Remarkably, vice-chancellor of the University of Oxford, Louise Richardson, describes the practice of securing the number one spot as “really quite simple”. It’s all about recruiting the best scholars, she says, since “any university is only as good as the academics it can attract”.
And she's right – at least in part. Research performance and academic reputation form a huge part of what makes an institution successful.
But the Times Higher Education rankings are the most comprehensive global rankings going, drawing on 13 separate performance indicators and assessing institutions on their core missions – not only research, but also teaching, knowledge transfer and international outlook.
This allows universities that excel in measures such as staff-to-student ratio, international research collaboration, and income from industry to perform well in the rankings too, and the result is a global ranking that celebrates excellence in higher education across the world. This map shows the range of countries that have an institution in the table this year.
So what do these rankings tell us about the global academic landscape? Times Higher Education has been publishing rankings since 2004, and the 13 datasets published since then tell the story of higher education’s evolution.
Despite Oxford’s headline-grabbing rise to the top of the pile, the rankings’ upper echelons are remarkably stable. While the top two institution’s swapped places, all of the institutions from third down to ninth remain exactly the same year on year. The University of Chicago also hold on to its position (10th) although it is joined this year by the University of California, Berkeley, which rises three places.
Once again, it is the US that has the most institutions in the ranking (148) followed by the United Kingdom (91), Japan (69) and China (52).

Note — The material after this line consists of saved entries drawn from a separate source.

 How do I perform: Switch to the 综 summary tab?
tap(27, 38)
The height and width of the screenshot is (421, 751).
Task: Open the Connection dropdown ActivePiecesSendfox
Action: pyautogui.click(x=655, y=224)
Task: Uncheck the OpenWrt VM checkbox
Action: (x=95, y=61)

But it is when you cream off the top 200 positions that you perhaps get a better picture of where the world’s truly elite universities are based.
Here you can see that while China has overtaken everyone but the US, the UK and Japan, when all 980 institutions are considered it slips down to number 10 in the top 200 list. The established European giants – Germany, the Netherlands, Austria, Switzerland – may have fewer institutions in the overall table, but the calibre of their universities is clear to see.
However, although Western countries continue to dominate the top tier, Asia is becoming increasingly visible as a higher-education power. It is a trend that is well established: since the first rankings were published, Asia’s position has been steadily gaining momentum.
China (mainland) takes four places in this year’s top 200 – up from two last year. South Korea also has four, the same as last year, but every one of its top 200 institutions has climbed to a higher position. Hong Kong, for the record, has five top 200 universities, compared with three in last year’s table.
A big reason for this is money. East Asia, in particular, has invested heavily in higher education in recent years. But reputation also plays a huge part. The Times Higher Education reputation scores are allocated based on 20,000 responses from academics across the world. Year on year, more of them are naming Chinese institutions as the best universities in their field.